Brasília vive um momento expressivo no turismo internacional. Em 2025, a capital federal registrou cerca de 110 mil visitantes estrangeiros, um recorde que consolida o destino no cenário global. A Argentina lidera a lista de países emissores, seguida por Estados Unidos, Peru, Colômbia e Portugal. Por trás desses números estão os guias de turismo, responsáveis por transformar visitas protocolares em experiências imersivas que conectam arquitetura, história e identidade cultural.
Mais do que apresentar cartões-postais como a Catedral Metropolitana, o Congresso Nacional e a Ponte JK, esses profissionais constroem narrativas que ajudam o visitante a compreender o significado da cidade planejada. O guia Flávio Dino Carlos, de 28 anos, atua há três anos na capital e atende principalmente o público internacional. Para ele, o crescimento do fluxo estrangeiro exige qualificação constante, especialmente no domínio do inglês, considerado essencial para atender a demanda global.

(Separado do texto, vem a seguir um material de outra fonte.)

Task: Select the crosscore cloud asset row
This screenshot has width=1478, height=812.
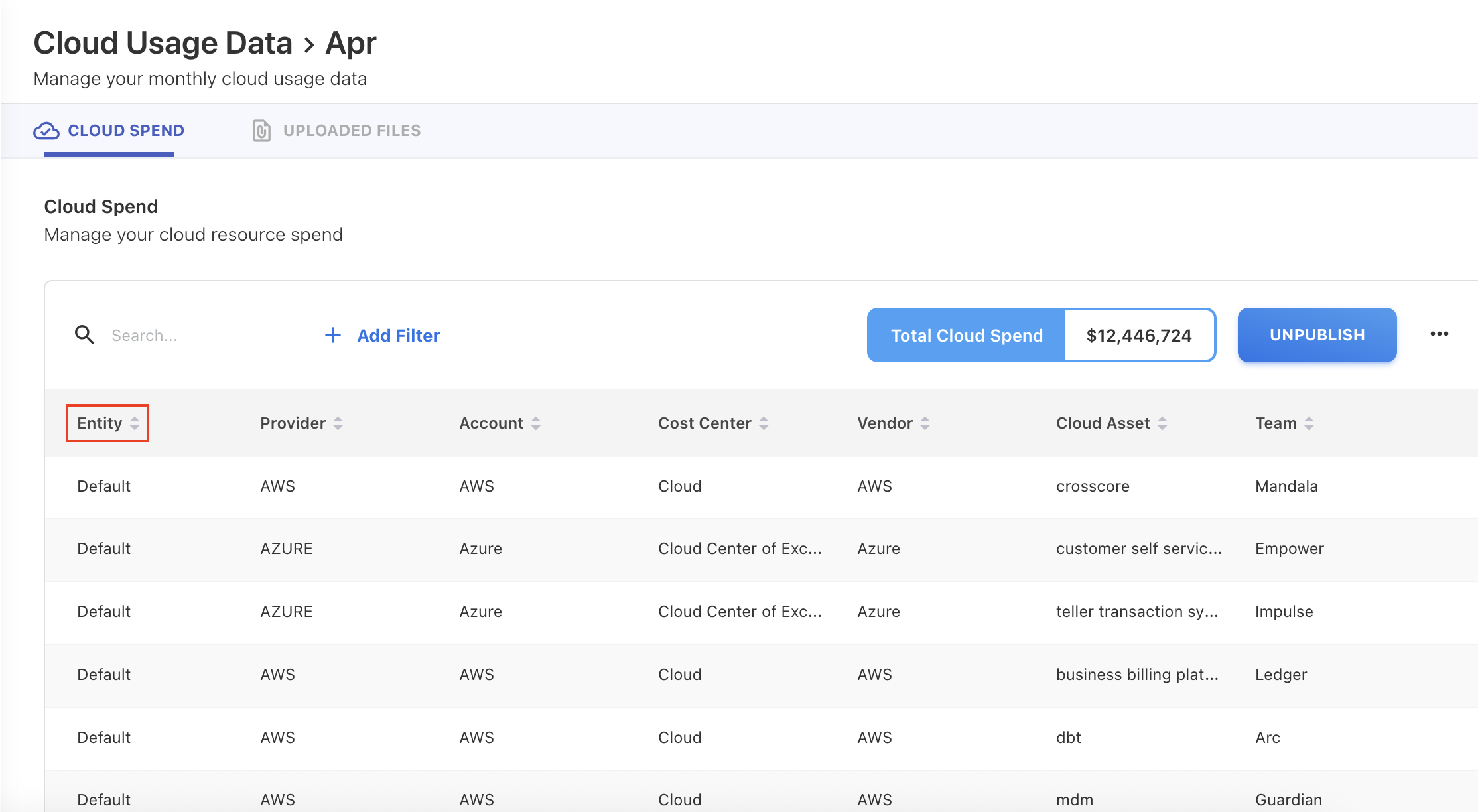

Foi esse acompanhamento que marcou a experiência do casal inglês John e Sheila Pator, que decidiu estender a permanência em Brasília após passagem pelo Rio de Janeiro. Interessados na arquitetura moderna e influenciados por Le Corbusier, eles destacaram que conhecer a capital amplia a percepção sobre o Brasil. “Muitas pessoas na Europa pensam que o país se resume a praia e carnaval, mas a capital é fundamental para entender a história e a identidade brasileira”, afirmaram.

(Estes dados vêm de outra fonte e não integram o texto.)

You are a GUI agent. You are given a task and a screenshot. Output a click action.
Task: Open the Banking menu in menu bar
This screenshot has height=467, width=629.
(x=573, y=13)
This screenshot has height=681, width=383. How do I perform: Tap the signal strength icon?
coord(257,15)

Para representantes do setor, os guias atuam como verdadeiros “embaixadores” do destino. Atualmente, cerca de 400 profissionais estão cadastrados no sindicato da categoria no DF, e aqueles que dominam outros idiomas praticamente não enfrentam baixa temporada. Regulamentada por meio de curso técnico e cadastro no Cadastur, a profissão ganha ainda mais relevância em um cenário de expansão internacional, no qual cada narrativa bem contada fortalece a imagem de Brasília no mundo.